THE RECORDS =

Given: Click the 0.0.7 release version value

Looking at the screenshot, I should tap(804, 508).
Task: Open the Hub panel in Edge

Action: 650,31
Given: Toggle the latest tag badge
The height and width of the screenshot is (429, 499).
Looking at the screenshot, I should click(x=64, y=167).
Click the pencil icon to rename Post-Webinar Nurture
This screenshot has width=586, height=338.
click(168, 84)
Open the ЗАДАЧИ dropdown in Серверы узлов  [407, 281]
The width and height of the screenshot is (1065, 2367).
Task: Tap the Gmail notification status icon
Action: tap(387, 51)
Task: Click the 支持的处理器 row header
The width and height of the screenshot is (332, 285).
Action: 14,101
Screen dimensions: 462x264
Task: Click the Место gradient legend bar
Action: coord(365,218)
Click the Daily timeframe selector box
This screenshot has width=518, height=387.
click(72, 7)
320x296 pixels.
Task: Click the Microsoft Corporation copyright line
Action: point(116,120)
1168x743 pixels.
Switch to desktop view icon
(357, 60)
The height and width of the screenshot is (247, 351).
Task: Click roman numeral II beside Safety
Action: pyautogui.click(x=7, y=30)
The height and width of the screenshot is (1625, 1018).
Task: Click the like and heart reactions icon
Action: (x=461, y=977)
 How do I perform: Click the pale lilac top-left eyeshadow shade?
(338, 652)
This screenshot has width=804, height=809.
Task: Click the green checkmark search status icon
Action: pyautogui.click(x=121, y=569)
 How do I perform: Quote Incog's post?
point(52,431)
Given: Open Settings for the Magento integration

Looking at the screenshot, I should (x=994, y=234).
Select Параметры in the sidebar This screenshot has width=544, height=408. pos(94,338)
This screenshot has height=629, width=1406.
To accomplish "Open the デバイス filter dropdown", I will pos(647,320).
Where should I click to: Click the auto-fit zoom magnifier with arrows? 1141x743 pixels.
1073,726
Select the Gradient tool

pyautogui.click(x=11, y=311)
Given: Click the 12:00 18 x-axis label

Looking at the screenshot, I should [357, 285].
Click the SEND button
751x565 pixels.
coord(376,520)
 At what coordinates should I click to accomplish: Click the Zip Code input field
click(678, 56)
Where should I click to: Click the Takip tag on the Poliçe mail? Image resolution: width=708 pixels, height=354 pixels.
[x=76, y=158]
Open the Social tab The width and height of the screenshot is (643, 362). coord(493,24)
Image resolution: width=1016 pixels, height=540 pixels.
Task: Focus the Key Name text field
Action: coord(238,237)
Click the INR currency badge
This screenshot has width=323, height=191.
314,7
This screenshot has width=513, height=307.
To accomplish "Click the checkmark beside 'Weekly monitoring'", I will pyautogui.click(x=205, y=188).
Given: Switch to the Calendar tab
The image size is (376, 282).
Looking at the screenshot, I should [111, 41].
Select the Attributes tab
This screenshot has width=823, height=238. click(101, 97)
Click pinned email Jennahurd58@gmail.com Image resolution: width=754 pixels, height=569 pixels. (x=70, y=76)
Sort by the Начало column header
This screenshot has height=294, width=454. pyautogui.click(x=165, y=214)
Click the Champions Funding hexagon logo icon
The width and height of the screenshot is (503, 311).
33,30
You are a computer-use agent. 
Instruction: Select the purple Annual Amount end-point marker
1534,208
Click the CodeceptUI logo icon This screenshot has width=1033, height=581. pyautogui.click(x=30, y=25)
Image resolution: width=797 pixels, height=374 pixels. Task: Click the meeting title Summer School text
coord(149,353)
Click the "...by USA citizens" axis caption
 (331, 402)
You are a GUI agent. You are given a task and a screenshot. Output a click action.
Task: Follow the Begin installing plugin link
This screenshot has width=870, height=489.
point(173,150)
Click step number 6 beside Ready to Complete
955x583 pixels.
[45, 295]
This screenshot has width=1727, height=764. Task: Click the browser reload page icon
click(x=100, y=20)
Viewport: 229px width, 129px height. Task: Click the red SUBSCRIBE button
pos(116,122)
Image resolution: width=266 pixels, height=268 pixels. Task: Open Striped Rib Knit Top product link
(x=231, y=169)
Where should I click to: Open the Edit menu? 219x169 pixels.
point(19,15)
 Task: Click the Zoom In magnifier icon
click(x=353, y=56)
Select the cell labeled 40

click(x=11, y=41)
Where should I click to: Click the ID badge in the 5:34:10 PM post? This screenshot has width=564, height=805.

INSTRUCTIONS TO FOLLOW =
From the records above, print exactly the lines that run from the line with "The image size is (376, 282)." to the line with "Click the CodeceptUI", inclusive.

WRITTEN SOLUTION =
The image size is (376, 282).
Looking at the screenshot, I should [111, 41].
Select the Attributes tab
This screenshot has width=823, height=238. click(101, 97)
Click pinned email Jennahurd58@gmail.com Image resolution: width=754 pixels, height=569 pixels. (x=70, y=76)
Sort by the Начало column header
This screenshot has height=294, width=454. pyautogui.click(x=165, y=214)
Click the Champions Funding hexagon logo icon
The width and height of the screenshot is (503, 311).
33,30
You are a computer-use agent. 
Instruction: Select the purple Annual Amount end-point marker
1534,208
Click the CodeceptUI logo icon This screenshot has width=1033, height=581. pyautogui.click(x=30, y=25)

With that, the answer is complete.